◆ Supplied data ◆
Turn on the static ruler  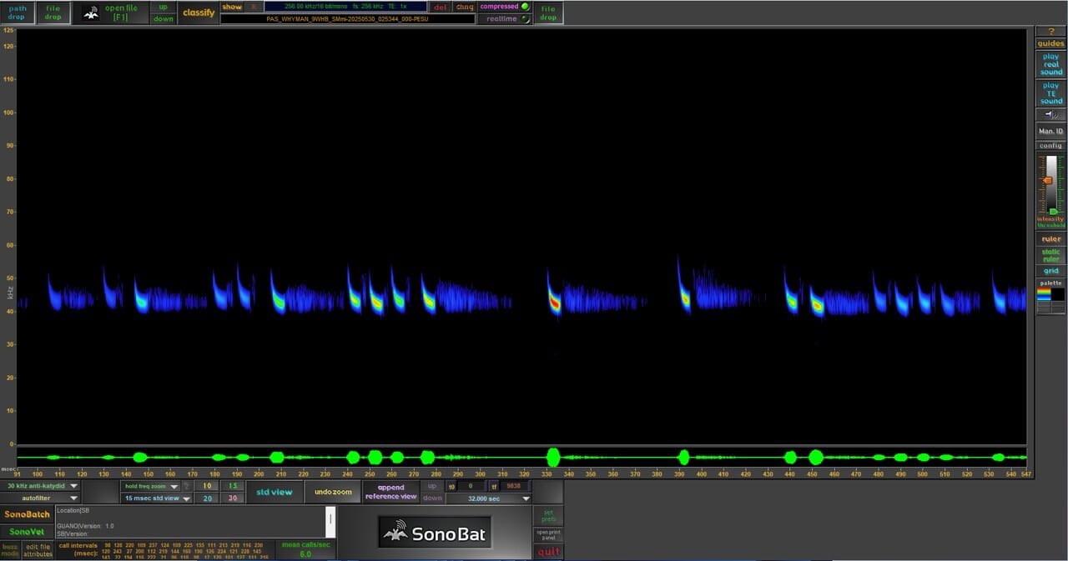point(1050,253)
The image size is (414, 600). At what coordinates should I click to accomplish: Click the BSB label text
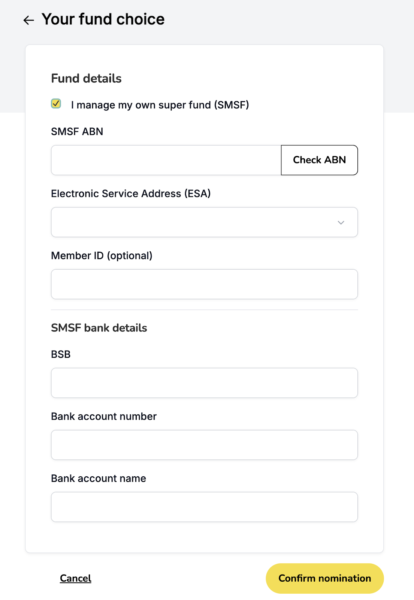[x=61, y=354]
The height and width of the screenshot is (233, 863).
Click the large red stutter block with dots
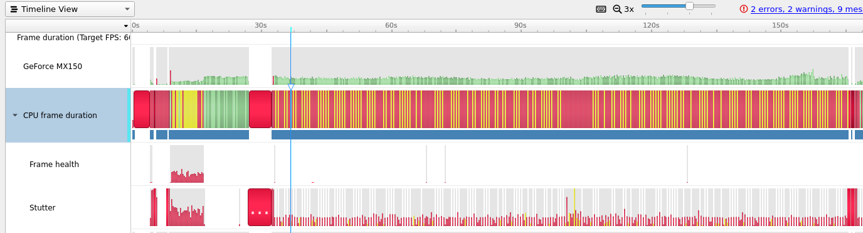(x=260, y=207)
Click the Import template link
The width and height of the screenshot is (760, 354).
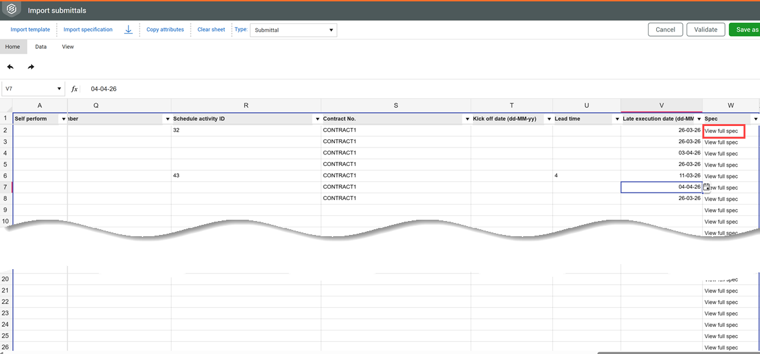[30, 30]
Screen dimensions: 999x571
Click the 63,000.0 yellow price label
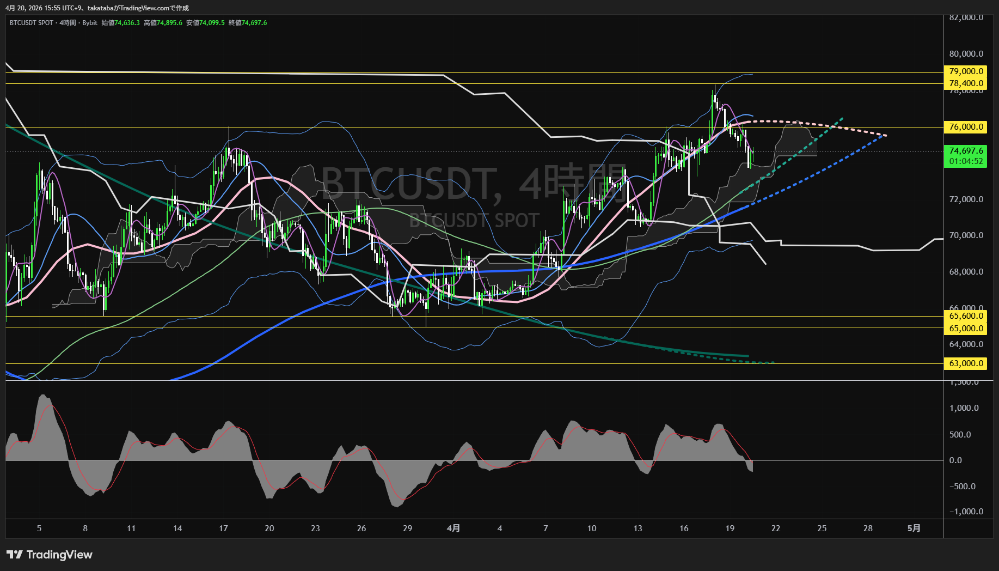pos(966,363)
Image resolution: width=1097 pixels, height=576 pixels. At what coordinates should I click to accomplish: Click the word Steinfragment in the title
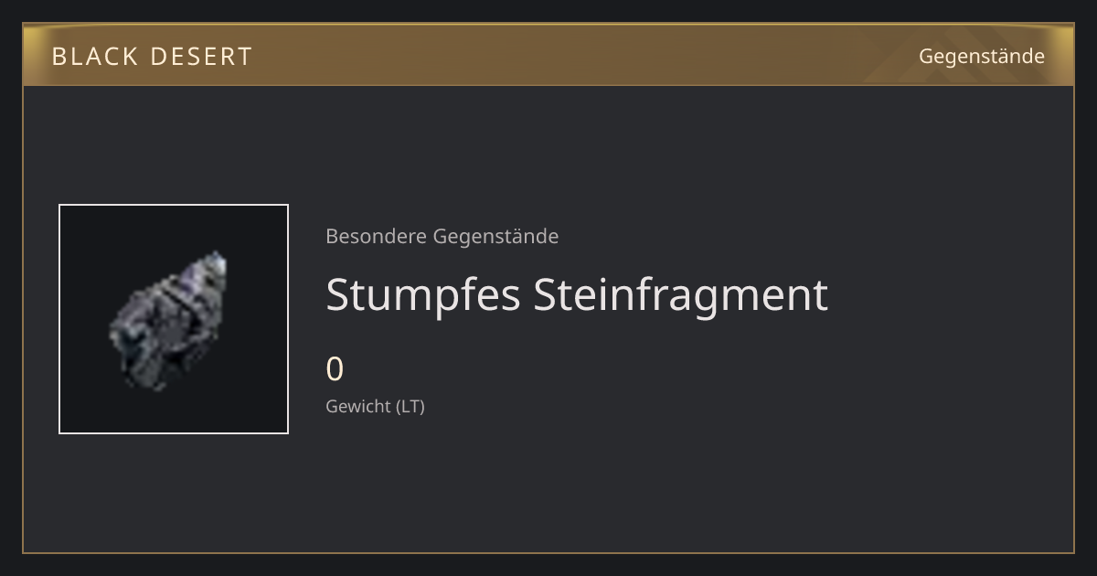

◆ Assignment ◆
Each line from the one with "Click the large red stutter block with dots" to the final line of the data above is to be printed exactly; no picture should appear in the copy.

◆ Problem solution ◆
Click the large red stutter block with dots
(x=260, y=207)
Click the Import template link
The width and height of the screenshot is (760, 354).
[30, 30]
Screen dimensions: 999x571
Click the 63,000.0 yellow price label
pos(966,363)
Image resolution: width=1097 pixels, height=576 pixels. At what coordinates should I click to accomplish: Click the word Steinfragment in the title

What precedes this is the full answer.